Rossella ed io abbiamo parlato anche del futuro dei podcast. Personalmente sento dire da molto tempo che questi sono fantastici e che presto avranno un futuro radioso, ma anche se ogni anno le loro performance migliorano, le loro vanity metrics sono lontane da quelle dei video: i risultati sono interessanti e concreti, ma per convincere le aziende e le agenzie bisogna avere dei numeri più sostanziosi. Perciò nel futuro accadrà qualche cambiamento o la crescita dei podcast continuerà a essere organica come oggi? Per Rossella ci sarà uno switch, che inizia già a intravedere, sui creator indipendenti. Questo cambiamento, che va nella direzione dell’influencer marketing, è già avvenuto nel mondo dei video: le aziende invece di prendere una persona qualsiasi preferiscono rivolgersi a chi ha già creato contenuti sul web, ad esempio su Instagram, TikTok o YouTube, chiedendogli di brandizzare i suoi contenuti. E la stessa cosa sta avvenendo per i podcast negli Stati Uniti: qui i brand che inizialmente creavano delle serie podcast ad hoc adesso preferiscono andare dal creator indipendente che si è creato una community verticale su un argomento specifico, diventando famoso su quello. In questo caso, l’azienda sponsorizza la serie inserendo nel podcast la sua pubblicità, oppure chiede direttamente al creator di parlare di lei.

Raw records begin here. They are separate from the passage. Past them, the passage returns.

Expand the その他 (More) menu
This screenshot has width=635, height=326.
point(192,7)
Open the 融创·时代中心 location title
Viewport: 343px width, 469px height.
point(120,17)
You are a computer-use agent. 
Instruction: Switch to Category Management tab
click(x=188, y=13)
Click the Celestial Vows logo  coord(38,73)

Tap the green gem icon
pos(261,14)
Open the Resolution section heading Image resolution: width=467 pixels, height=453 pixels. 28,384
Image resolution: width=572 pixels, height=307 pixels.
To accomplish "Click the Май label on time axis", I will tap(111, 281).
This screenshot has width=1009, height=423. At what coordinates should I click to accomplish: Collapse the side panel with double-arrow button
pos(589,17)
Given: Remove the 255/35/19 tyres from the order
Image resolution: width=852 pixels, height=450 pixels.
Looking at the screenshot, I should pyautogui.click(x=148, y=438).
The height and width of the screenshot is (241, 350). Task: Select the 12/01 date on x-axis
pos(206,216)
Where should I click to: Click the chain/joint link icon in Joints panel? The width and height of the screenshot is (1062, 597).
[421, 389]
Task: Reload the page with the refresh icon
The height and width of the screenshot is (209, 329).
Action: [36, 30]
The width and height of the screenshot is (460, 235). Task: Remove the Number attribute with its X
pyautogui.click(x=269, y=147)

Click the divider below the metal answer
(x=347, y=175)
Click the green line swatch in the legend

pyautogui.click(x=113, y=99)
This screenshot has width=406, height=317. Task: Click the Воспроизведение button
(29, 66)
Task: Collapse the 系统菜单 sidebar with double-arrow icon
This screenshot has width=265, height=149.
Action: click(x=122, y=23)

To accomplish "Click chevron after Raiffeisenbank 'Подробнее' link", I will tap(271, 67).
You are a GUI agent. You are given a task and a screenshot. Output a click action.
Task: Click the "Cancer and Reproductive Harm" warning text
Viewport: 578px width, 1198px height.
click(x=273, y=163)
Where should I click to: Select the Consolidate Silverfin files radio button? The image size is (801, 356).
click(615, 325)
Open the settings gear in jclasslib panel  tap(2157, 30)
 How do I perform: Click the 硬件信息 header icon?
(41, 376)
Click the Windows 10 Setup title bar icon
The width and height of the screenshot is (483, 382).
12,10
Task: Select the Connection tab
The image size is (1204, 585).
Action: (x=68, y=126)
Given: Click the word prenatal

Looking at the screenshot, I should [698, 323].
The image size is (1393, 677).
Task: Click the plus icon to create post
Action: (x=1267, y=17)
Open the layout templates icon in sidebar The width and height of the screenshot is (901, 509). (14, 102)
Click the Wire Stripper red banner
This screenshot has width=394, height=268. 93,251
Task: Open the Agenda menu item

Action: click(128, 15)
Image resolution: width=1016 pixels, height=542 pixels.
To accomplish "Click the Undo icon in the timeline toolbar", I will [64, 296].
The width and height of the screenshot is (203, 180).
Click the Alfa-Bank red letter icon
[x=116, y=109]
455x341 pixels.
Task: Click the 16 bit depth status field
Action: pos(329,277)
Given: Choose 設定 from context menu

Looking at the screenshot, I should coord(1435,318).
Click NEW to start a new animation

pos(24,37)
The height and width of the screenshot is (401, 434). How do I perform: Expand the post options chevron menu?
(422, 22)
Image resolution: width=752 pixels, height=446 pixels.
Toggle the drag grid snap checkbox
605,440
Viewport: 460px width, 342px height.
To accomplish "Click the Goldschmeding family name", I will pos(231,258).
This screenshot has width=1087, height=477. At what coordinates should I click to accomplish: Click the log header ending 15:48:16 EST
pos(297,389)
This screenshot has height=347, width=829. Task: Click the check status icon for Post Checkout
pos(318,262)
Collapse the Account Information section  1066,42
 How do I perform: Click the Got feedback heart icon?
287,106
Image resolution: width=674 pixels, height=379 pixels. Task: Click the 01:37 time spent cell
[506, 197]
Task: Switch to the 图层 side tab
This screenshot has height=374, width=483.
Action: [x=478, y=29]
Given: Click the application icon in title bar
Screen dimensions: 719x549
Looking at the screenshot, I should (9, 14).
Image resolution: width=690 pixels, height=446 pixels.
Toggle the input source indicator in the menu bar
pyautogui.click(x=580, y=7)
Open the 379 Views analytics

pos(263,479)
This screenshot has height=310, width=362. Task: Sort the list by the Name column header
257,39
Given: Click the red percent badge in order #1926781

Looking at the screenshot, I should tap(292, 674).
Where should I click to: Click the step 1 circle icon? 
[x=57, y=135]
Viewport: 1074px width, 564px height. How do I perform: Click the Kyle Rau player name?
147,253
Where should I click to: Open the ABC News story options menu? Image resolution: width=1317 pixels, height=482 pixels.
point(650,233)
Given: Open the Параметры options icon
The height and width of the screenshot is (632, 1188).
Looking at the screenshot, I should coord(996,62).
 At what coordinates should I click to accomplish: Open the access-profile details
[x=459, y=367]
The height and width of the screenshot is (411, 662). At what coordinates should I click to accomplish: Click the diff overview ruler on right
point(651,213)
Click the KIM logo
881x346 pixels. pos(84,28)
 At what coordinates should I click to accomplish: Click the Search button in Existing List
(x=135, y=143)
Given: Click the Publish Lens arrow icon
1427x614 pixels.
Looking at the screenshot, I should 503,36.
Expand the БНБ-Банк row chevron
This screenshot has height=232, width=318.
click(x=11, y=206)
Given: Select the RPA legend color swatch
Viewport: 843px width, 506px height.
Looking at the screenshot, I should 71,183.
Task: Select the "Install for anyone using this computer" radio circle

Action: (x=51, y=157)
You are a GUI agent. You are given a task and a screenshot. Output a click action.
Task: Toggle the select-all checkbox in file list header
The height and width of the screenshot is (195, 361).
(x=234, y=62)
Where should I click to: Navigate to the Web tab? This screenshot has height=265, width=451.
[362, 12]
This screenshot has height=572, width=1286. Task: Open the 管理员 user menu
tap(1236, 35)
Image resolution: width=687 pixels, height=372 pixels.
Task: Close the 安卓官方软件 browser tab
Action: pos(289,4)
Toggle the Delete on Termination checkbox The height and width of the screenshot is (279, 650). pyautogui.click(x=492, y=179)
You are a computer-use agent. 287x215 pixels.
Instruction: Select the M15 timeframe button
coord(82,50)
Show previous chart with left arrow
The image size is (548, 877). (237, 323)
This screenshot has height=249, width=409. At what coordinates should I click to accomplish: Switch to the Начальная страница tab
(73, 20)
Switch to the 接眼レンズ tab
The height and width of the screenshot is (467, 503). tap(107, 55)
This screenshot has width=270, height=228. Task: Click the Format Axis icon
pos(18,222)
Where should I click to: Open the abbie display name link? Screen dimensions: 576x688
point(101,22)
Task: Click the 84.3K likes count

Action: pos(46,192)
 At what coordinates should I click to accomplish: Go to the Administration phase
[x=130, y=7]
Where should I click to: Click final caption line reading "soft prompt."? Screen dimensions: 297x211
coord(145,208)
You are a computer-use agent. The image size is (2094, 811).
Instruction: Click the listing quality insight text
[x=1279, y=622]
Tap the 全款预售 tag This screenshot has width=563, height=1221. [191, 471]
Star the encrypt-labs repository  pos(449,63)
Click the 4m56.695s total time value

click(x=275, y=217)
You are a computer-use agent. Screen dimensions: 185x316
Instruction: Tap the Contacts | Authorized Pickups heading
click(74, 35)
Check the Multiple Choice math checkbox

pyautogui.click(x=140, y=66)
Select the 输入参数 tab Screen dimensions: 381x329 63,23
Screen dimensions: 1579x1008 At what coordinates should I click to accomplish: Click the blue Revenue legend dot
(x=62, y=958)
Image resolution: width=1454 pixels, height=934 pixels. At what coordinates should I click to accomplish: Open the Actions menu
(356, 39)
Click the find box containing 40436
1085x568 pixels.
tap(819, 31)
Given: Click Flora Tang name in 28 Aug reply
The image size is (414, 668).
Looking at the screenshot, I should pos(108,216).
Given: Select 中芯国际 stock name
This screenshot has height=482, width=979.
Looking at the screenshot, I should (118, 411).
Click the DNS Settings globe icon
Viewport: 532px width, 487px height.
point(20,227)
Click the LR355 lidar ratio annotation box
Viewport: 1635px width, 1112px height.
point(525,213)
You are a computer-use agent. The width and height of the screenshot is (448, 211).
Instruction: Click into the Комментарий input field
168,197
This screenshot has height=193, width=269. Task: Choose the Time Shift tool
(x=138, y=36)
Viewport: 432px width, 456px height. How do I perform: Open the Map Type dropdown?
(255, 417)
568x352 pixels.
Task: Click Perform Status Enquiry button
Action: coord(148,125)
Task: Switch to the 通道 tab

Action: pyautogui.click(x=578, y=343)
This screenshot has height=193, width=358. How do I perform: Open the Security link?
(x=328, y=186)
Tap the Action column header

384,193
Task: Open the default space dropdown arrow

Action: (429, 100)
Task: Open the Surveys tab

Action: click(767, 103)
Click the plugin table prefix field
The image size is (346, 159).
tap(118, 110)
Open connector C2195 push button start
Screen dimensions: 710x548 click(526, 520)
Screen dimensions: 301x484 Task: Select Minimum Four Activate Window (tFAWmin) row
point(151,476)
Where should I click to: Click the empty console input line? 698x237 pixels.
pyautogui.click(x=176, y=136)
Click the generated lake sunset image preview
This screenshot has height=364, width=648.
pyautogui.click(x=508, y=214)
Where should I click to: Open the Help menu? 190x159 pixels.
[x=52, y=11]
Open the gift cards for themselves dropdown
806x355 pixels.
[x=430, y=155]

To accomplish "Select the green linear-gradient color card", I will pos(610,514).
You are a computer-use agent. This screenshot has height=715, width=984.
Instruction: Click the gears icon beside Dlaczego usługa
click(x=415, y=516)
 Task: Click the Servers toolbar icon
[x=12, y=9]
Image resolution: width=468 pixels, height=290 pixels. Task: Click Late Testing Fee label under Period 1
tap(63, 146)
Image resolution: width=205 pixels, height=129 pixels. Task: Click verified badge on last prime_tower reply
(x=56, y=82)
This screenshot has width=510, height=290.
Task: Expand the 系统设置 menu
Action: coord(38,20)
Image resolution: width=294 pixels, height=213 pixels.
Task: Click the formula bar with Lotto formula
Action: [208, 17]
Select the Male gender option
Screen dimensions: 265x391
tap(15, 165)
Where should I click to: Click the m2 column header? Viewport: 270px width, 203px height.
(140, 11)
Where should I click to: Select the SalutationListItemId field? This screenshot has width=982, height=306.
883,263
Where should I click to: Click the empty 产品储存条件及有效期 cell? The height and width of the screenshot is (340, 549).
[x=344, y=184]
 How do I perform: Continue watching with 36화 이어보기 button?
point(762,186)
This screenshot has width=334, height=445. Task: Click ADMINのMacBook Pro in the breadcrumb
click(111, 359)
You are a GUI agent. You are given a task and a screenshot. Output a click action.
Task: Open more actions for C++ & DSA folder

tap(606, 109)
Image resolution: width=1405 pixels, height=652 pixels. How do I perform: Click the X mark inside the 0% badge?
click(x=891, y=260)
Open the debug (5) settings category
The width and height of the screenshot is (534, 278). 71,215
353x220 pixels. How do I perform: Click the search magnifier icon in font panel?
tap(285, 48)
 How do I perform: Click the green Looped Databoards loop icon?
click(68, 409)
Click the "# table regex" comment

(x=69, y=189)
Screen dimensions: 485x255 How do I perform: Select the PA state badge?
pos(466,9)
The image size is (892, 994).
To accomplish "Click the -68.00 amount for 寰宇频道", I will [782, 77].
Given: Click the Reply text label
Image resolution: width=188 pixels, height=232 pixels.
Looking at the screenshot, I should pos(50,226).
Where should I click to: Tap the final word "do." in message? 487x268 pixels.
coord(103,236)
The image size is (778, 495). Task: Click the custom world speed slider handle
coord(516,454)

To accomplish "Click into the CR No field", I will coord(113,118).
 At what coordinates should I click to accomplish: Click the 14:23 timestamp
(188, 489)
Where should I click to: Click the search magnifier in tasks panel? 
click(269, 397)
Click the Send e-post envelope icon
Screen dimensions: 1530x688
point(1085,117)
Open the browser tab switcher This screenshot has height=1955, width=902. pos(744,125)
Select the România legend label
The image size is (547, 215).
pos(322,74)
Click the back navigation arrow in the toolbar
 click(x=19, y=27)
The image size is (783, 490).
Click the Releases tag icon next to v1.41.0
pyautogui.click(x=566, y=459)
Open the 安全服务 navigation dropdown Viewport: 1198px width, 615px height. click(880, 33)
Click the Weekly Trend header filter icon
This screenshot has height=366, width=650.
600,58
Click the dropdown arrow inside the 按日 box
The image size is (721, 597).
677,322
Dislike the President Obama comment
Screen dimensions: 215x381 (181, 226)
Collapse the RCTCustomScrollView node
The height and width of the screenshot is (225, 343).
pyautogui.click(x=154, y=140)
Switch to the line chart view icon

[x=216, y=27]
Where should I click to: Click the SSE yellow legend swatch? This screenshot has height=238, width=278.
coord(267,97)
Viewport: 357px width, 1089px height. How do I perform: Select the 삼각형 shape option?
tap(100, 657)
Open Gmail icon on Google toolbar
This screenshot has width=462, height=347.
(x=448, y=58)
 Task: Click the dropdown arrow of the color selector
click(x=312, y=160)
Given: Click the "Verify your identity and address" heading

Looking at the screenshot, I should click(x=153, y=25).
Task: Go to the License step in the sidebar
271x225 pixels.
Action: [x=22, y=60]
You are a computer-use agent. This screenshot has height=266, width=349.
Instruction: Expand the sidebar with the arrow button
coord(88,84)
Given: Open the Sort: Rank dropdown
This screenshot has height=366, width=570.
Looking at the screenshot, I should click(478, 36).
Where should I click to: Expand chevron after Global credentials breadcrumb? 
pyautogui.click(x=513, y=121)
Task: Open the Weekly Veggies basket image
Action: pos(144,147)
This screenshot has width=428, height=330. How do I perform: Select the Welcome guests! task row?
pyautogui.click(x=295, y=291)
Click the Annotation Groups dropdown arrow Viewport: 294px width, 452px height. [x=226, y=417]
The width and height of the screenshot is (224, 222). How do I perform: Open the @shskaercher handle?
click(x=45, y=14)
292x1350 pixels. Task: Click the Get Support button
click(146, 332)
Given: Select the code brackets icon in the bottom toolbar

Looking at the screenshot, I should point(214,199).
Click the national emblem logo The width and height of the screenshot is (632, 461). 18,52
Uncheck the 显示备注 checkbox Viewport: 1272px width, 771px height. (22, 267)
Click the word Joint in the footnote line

A questo punto ho chiesto a Rossella quanto sono importanti i dati forniti dai podcast per i brand e per i creator. A suo parere, i dati sono molto importanti ma non devono riguardare il numero degli ascolti. Nei podcast infatti si misura la redemption: ad esempio, su un podcast di venti minuti bisogna chiedersi quanti minuti sono stati ascoltati dal pubblico. Restando in tema di risultati, ho domandato a Rossella cosa rappresentano per lei le classifiche. La sua risposta è che per fortuna al momento queste non riguardano tanto il numero degli ascolti e sono molto meritocratiche perché si basano sulle azioni compiute effettivamente dagli ascoltatori, come le iscrizioni e le recensioni. Gli ascolti sono soltanto una conseguenza di queste azioni, perché avere tanti non significa essere primo in classifica. Al contrario, essendo primo in classifica arrivano tanti ascolti. E questo ci permette di capire che per avere visibilità oggi è fondamentale creare una community.